Par Emmanuel Medina
Le ministre d’État en charge de la Justice de la République démocratique du Congo (RDC), Guillaume Ngefa, a entamé ce dimanche une mission de service hautement stratégique à La Haye, aux Pays-Bas. Selon un communiqué officiel du ministère de la justice consulté ce lundi par reporter.cd, ce déplacement marque un tournant décisif dans la volonté du gouvernement de la République de moderniser son appareil judiciaire et de consolider la lutte contre l’impunité à l’échelle internationale.
Qualifiée de « capitale mondiale de la justice », la ville de La Haye servira de cadre, tout au long de la semaine, à des séances de travail de premier plan entre la délégation congolaise, les instances pénales internationales et des experts de la police scientifique de renommée mondiale.
Le premier volet de cette mission ministérielle est consacré à la consolidation des rapports entre la RDC et la Cour pénale internationale (CPI). Alors que le pays fait face à des défis sécuritaires et humanitaires majeurs, notamment dans sa partie orientale, le ministre d’État Guillaume Ngefa doit s’entretenir avec les hauts responsables de la Cour.
Les discussions ciblent l’accélération des dossiers liés aux crimes de guerre et crimes contre l’humanité commis sur le sol congolais. L’objectif de Kinshasa n’est plus seulement de transférer des affaires à La Haye, mais d’obtenir un soutien technique accru pour permettre aux cours et tribunaux congolais de juger localement les auteurs de violations graves des droits humains.
L’innovation majeure de ce déplacement réside dans les séances de travail programmées avec les dirigeants de l’Institut néerlandais de police scientifique (NFI). Connu mondialement pour son expertise en criminalistique, en médecine légale et en analyses cyber-numériques, le NFI représente un partenaire de choix pour la vision portée par le garde des Sceaux congolais.
Pour la justice congolaise, cette démarche vise à opérer une transition technologique profonde en fiabilisant l’administration de la preuve pour réduire la dépendance du système judiciaire envers les seuls témoignages oculaires, souvent jugés subjectifs ou fragiles, au profit de preuves scientifiques irréfutables analyses ADN, expertises balistiques, criminalistique numérique, pour transfert de compétences tout en jetant les bases de protocoles de formation pour les experts légistes et les techniciens de la police scientifique évoluant en RDC.
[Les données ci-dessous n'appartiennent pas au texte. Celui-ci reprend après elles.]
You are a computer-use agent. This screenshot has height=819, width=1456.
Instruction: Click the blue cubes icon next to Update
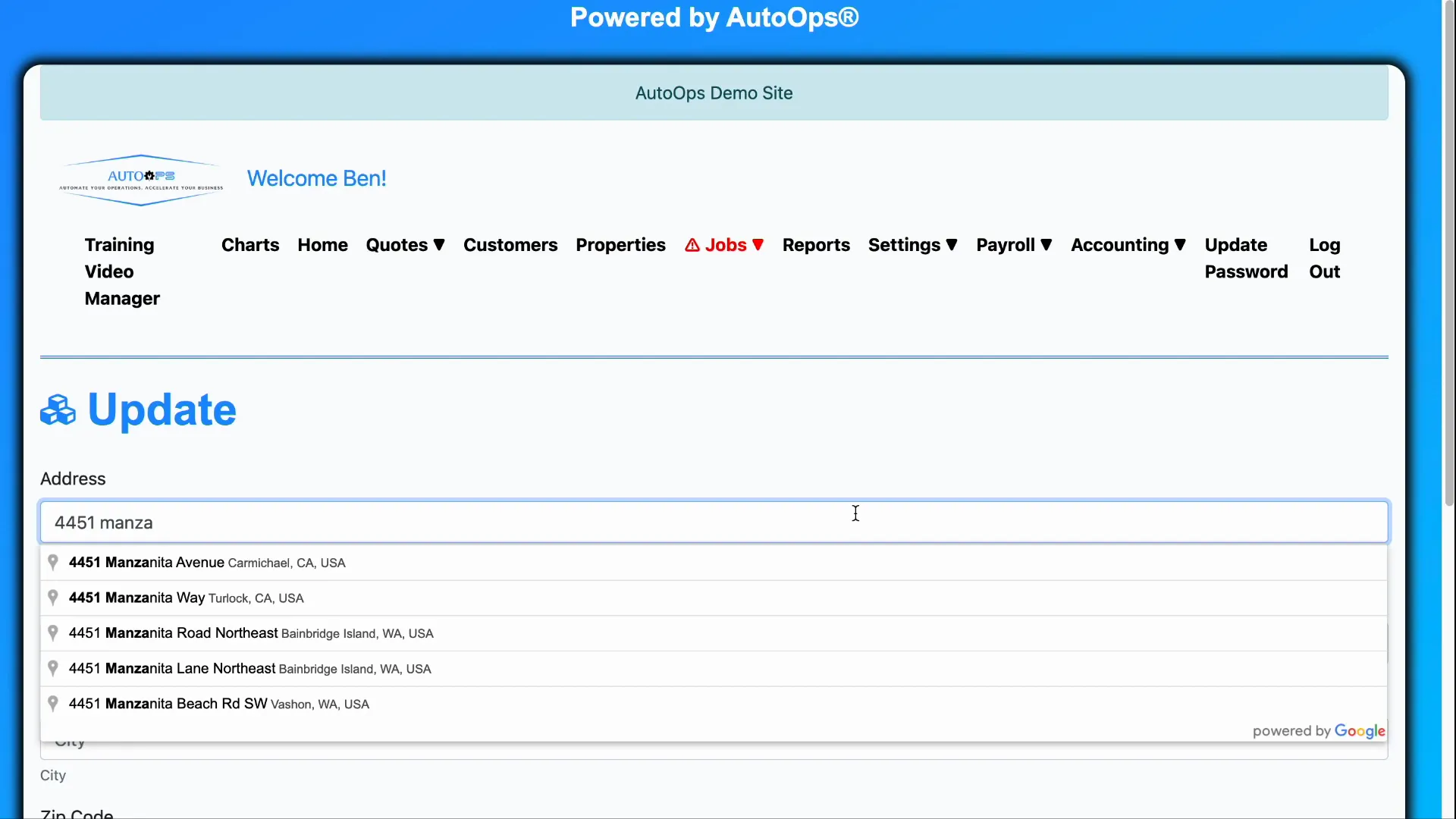click(57, 410)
Au-delà des institutions spécialisées, le ministre d’État Guillaume Ngefa rencontrera les autorités néerlandaises compétentes. Cette composante bilatérale de la mission vise à sécuriser des appuis institutionnels pour le programme de réformes structurelles mené à Kinshasa. Les discussions devraient aborder le renforcement des capacités des magistrats, la numérisation des procédures judiciaires et l’amélioration des conditions de détention en RDC.
Ancien haut fonctionnaire des Nations Unies et militant historique des droits de l’homme, Guillaume Ngefa utilise sa solide expérience internationale pour reconnecter l’appareil judiciaire congolais avec les réseaux d’entraide mondiaux. En misant simultanément sur la grande diplomatie pénale à la CPI et sur la rigueur technologique du NFI, le ministère de la Justice envoie un signal clair : l’instauration d’un État de droit en RDC passera par des institutions modernes, transparentes et alignées sur les standards internationaux les plus exigeants.